Another predefined gather fetches a field at an arbitrary displacement from a site. It uses the family of calls start_general_gather, wait_general_gather, cleanup_general_gather. It works like the gather described above except that instead of specifying the direction you specify a four-component array of integers which is the relative displacement of the field to be fetched. It is a bit slower than a gather defined by make_gather, because it is necessary to build the neighbor tables with each call to start_general_gather.
Also, there can only be one general_gather at a time working. Thus if you need to do two general_gathers you must wait for the first gather before starting the second. (It is not necessary to cleanup the first gather before starting the second.)
Chaos will ensue if you use wait_gather() with a message tag returned by start_general_gather(), or vice-versa. start_general_gather() has the following format:
/* "start_general_gather()" starts asynchronous sends and receives
required to gather neighbors. */
msg_tag * start_general_gather(field,size,displacement,parity,dest)
/* arguments */
field_offset field; /* which field? Some member of structure site */
int size; /* size in bytes of the field
(eg. sizeof(su3_vector))*/
int *displacement; /* displacement to gather from,
a four component array */
int parity; /* parity of sites whose neighbors we gather.
one of EVEN, ODD or EVENANDODD. */
char ** dest; /* one of the vectors of pointers */
/* "wait_general_gather()" waits for receives to finish, insuring that
the data has actually arrived. The argument is the (msg_tag *)
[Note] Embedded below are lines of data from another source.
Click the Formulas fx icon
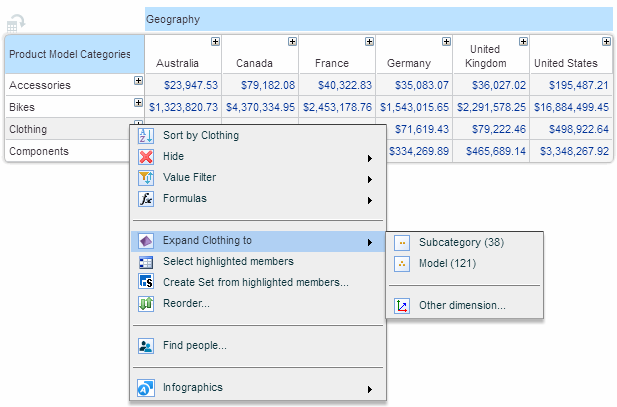 (x=146, y=199)
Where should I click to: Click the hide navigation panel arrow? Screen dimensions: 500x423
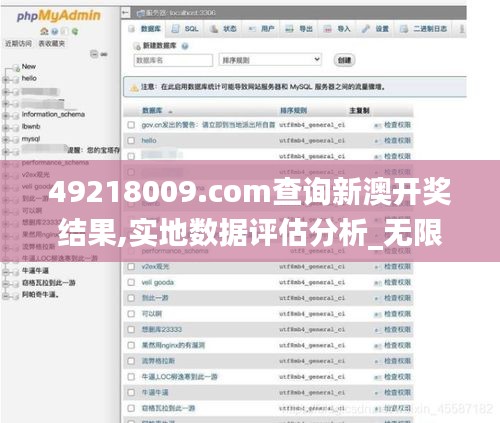pos(125,13)
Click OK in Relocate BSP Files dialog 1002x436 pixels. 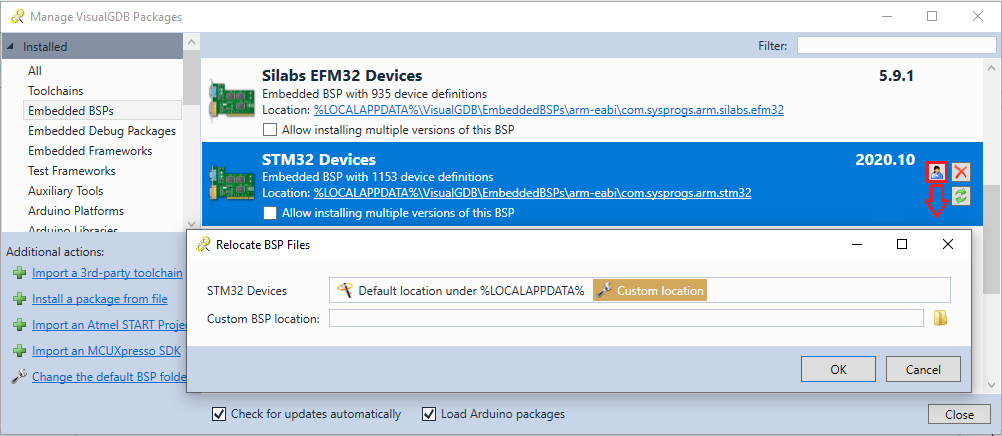point(838,370)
returned by start_general_gather. */
void wait_general_gather(msg_tag *mbuf);
/* "cleanup_general_gather()" frees all the buffers that were
allocated, WHICH MEANS THAT THE GATHERED DATA MAY SOON
DISAPPEAR. */
void cleanup_general_gather(msg_tag *mbuf);
This example gathers phi from a site displaced by +1 in the x direction and -1 in the y direction.
msg_tag *tag;
site *s;
int i, disp[4];
disp[XUP] = +1; disp[YUP] = -1; disp[ZUP] = disp[TUP] = 0;
tag = start_general_gather( F_OFFSET(phi), sizeof(su3_vector), disp,
EVEN, gen_pt[0] ); /* do other stuff */
wait_general_gather(tag);
/* gen_pt[0][i] now contains the address of the phi
vector (or a copy therof) on the site displaced from site i
by the vector "disp" for all even sites i. */
FOREVENSITES(i,s) {
/* do whatever you want with it here.
(su3_vector *)(gen_pt[0][i]) is a pointer to phi on
the other site. */
}
cleanup_general_gather(tag);
Version 6 supports gathers from fields, which are not a part of the site structure. Sample usage is:
su3_vector *tempvec;
msg_tag *tag;
tempvec = (su3_vector *)malloc( sites_on_node*sizeof(su3_vector) );
...
FORALLSITES(i,s){ tempvec[i] = s->grand; }
...
tag=start_gather_from_temp( tempvec, sizeof(su3_vector), dir,EVEN,gen_pt[1] );
...
wait_gather(tag);
...
cleanup_gather(tag);
...
free(tempvec);
Don't use the site pointers to refer to elements of temporaries. You can't gather a part of a temporary field. For example, the gauge links are typically defined as an array of 4 su3_matrices, and we typically gather only one of them. This won't work with temporaries.
Don't try to implement successive gathers by using start_gather_from_temp to gather the gen_pt fields. It will gather the pointers, but not what they point to. This is insidious, because it will work on one node as you are testing it, but fail on multiple nodes.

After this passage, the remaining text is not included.